TASKS:
1 - Write out everything from "GST CMP-04 Intimation/Application" down to "following financial year." in the GST passage.
2 - Sum up the GST passage in three sentences.

REVERSAL OF INPUT TAX CREDIT (DETAILS IN FORM GST ITC-03)

For inputs lying in stock, and inputs contained in semi-finished and finished goods lying in stock

The ITC shall be calculated proportionately on the basis of corresponding invoices on which credit has been availed by the registered taxable person on such inputs

For capital goods lying in stock

The input tax credit involved in the remaining residual life in months shall be computed on pro- rata basis taking the residual life as five years;

Illustration

♦ Capital goods have been in use for 4 years, 6 month and 15 days.

♦  The residual remaining life in months= 5 months ignoring a part of the month

♦  Input tax credit taken on such capital goods=Ç

♦  Input tax credit attributable to remaining residual life=C multiplied by 5/6

♦  The amount determined above shall form part of the output tax liability of the registered person and the details of the amount shall be furnished in FORM GST ITC-03

♦  The amount shall be determined separately for input tax credit of IGST and CGST.

♦  Where the tax invoices related to the inputs lying in stock are not available, the registered person shall estimate the amount based on the prevailing market price of goods on the effective date of occurrence of any of the events i.e opt for composition scheme & taxable supply becomes wholly exempt as the case may be. 

Switching over from Composition Scheme (GST Regime) to Normal Levy (GST Regime)

> A person shall be entitled to take credit of input tax in respect of inputs held in stock and inputs contained in semi-finished or finished goods held in stock and on capital goods.

>  On the day immediately preceding the date from which he becomes liable to pay tax u/s Section 9

>  Input tax credit cannot be availed in respect of any supply of goods or services or both to him after the expiry of 1 Year from the date of issue of tax invoice relating to such supply

>  The ITC on capital goods shall be claimed after reducing the tax paid on such capital good by 5% per quarter of year or part thereof from the date of invoice or such other documents.

>  The registered person shall make a declaration in FORM GST ITC-01 to the effect that he is eligible to avail of ITC.

>  The declaration shall specify the details relating to the input lying in the stocks, inputs contained in semi-finished or finished goods lying in stocks or as the case may be capital goods.

>  The declaration shall be duly certified by a practicing-chartered accountant or cost accountant if aggregate value of claim on account of central tax, state tax, integrated tax & union territory tax exceeds Rs.2.00 lakhs.

Returns to be filled under the Composition scheme.

GST Forms

Form No.  Description
GST CMP-01 Intimation to pay tax under section 10 (composition levy) (Only for persons registered under the existing law migrating on the appointed day)
GST CMP-02  Intimation to pay tax under section 10 (composition levy) (For persons registered under the Act)
GST CMP-03 Intimation of details of stock on date of opting for composition levy (Only for persons registered under the existing law migrating on the appointed day)
GST CMP-04 Intimation/Application for withdrawal from composition Levy
GST CMP-05 Notice for denial of option to pay tax under section 10
GST CMP-06 Reply to the notice to show cause
GST CMP-07 Order for acceptance / rejection of reply to show cause notice

Also, he is required to file a return annually, i.e., GSTR-4 & GSTR-9A, till the 30th of April of the following financial year.

Withdrawal from the Composition Scheme

The Withdrawal from the scheme by the taxpayer when he cease to satisfy any or all of the prescribed conditions.

DATASET CONTENT:
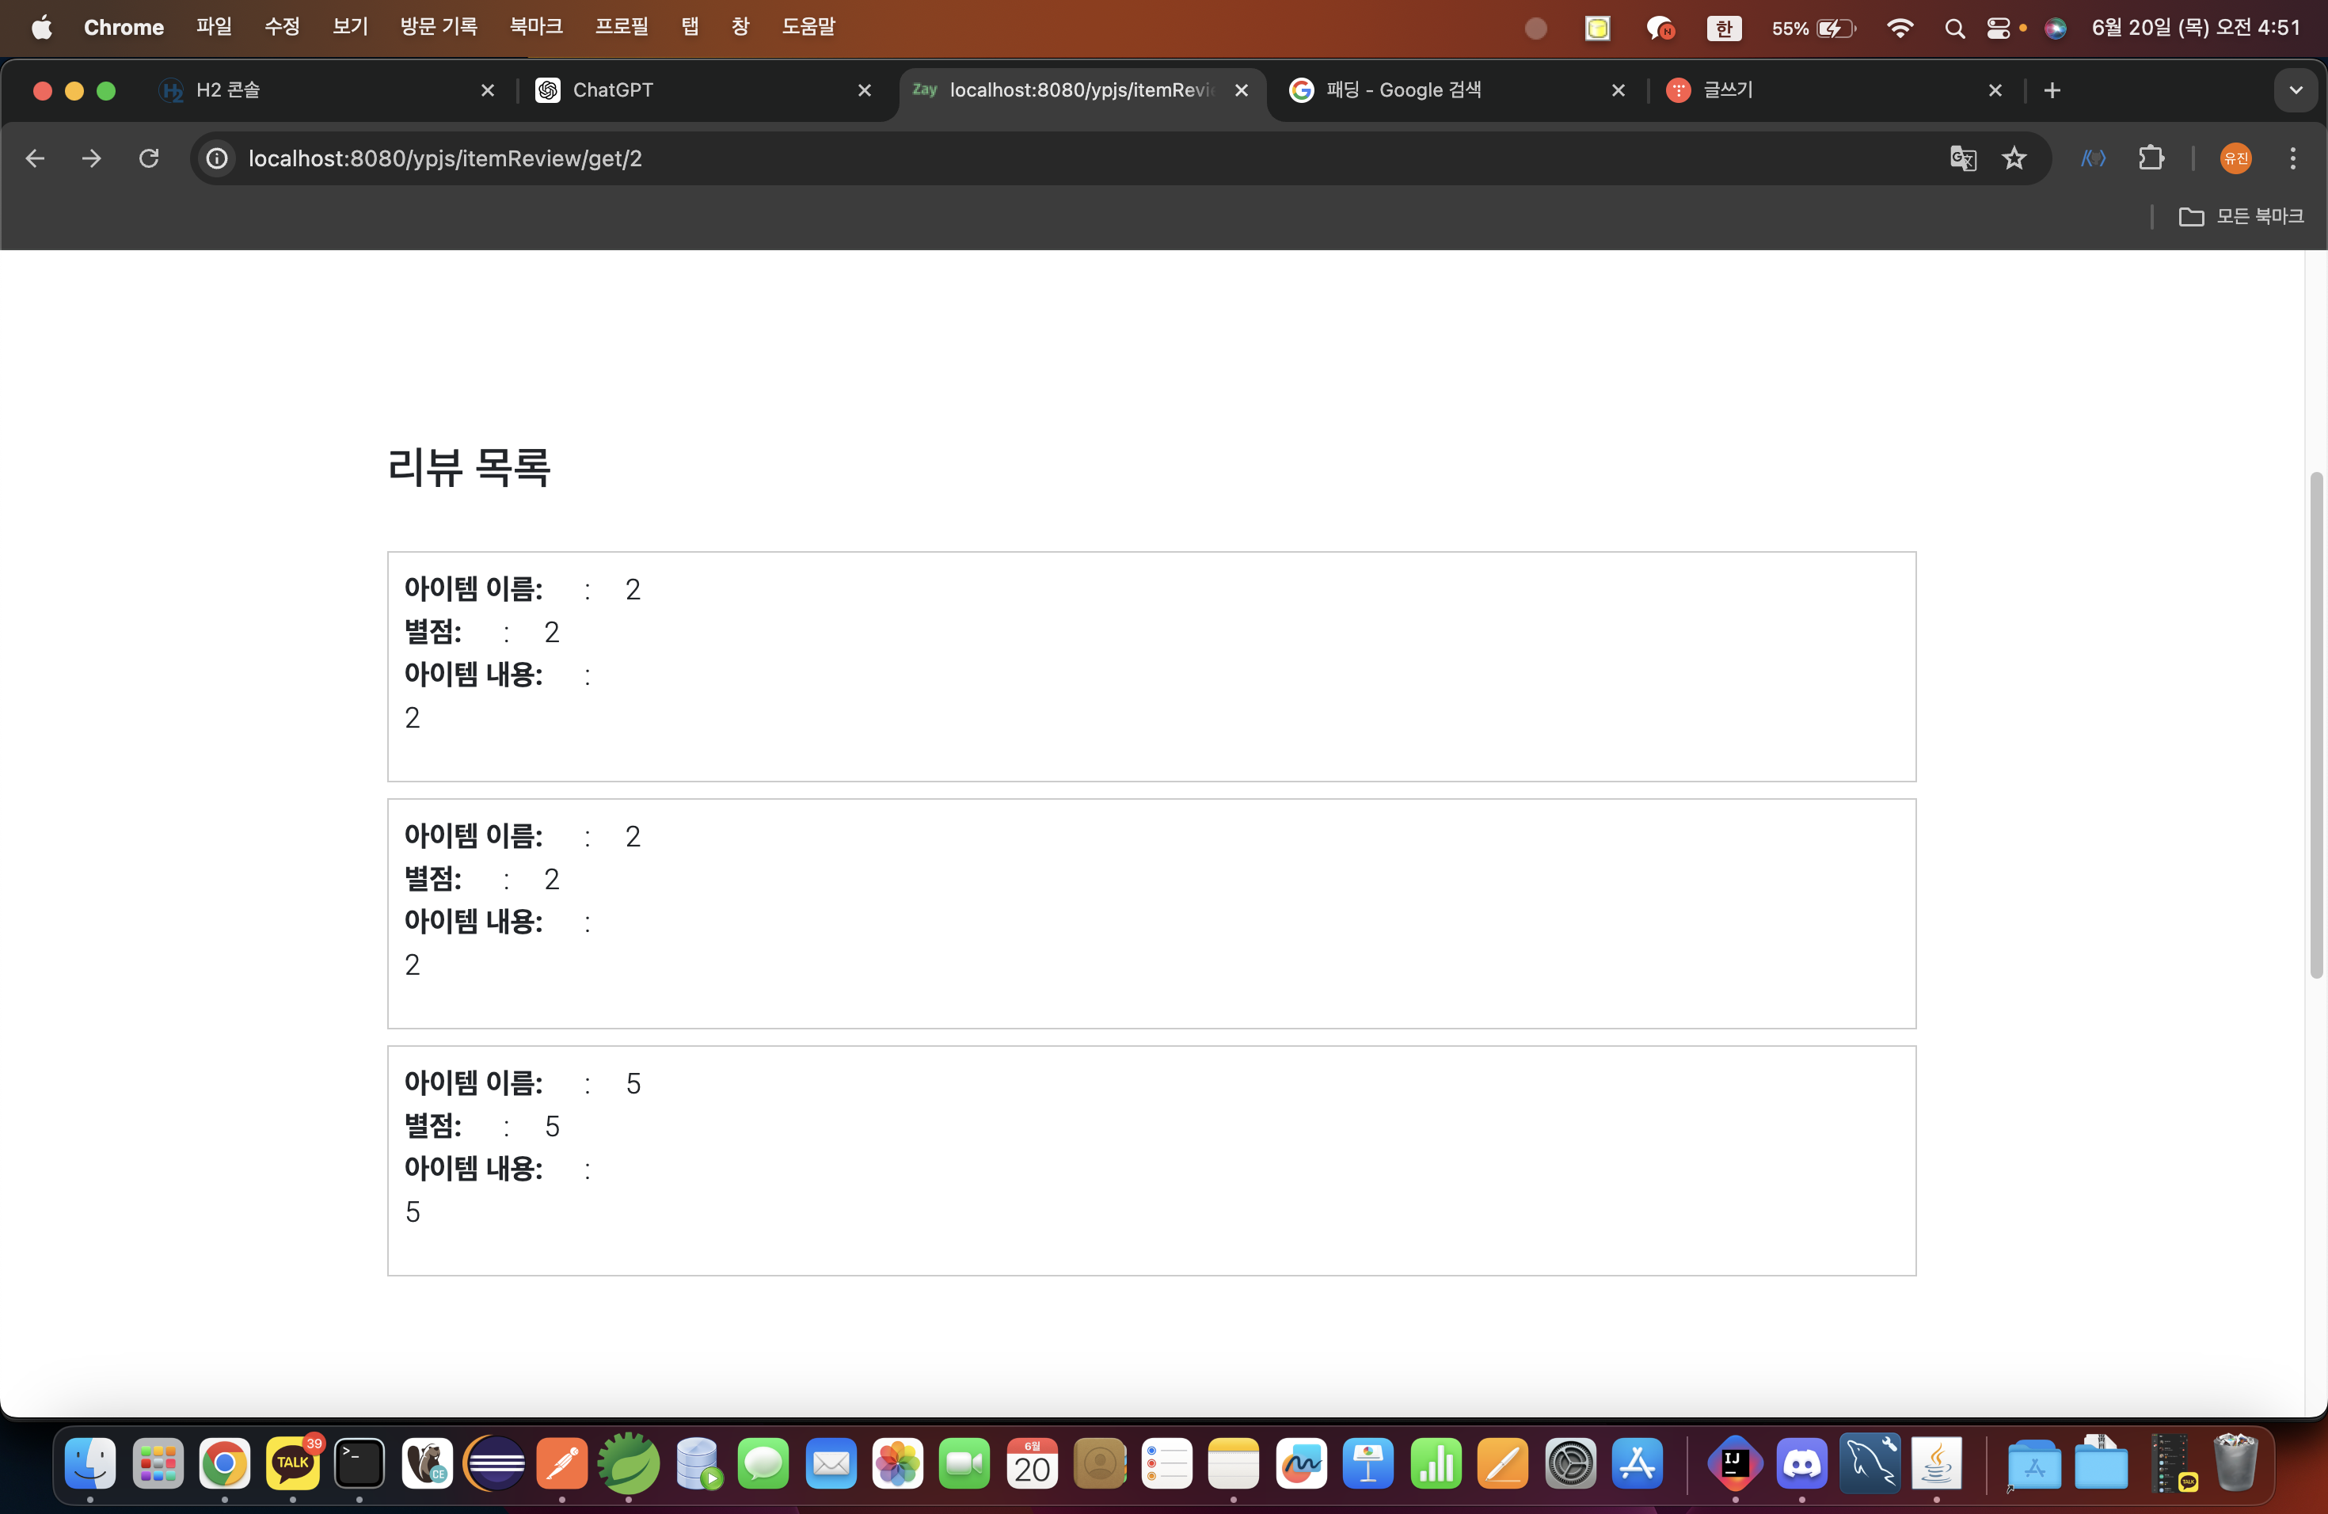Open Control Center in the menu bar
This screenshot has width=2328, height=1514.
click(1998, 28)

ANSWERS IN ORDER:
1 -
GST CMP-04 Intimation/Application for withdrawal from composition Levy
GST CMP-05 Notice for denial of option to pay tax under section 10
GST CMP-06 Reply to the notice to show cause
GST CMP-07 Order for acceptance / rejection of reply to show cause notice

Also, he is required to file a return annually, i.e., GSTR-4 & GSTR-9A, till the 30th of April of the following financial year.

2 - The passage explains how input tax credit is reversed for inputs and capital goods lying in stock, with the amount forming part of the registered person's output tax liability and its details furnished in FORM GST ITC-03. It then sets out the rules for taking credit when switching from the composition scheme to normal levy, including a declaration in FORM GST ITC-01 that must be certified by a chartered or cost accountant if the claim exceeds Rs.2.00 lakhs. It also lists the composition scheme forms, notes the annual returns GSTR-4 and GSTR-9A, and states that a taxpayer withdraws from the scheme on ceasing to satisfy the prescribed conditions.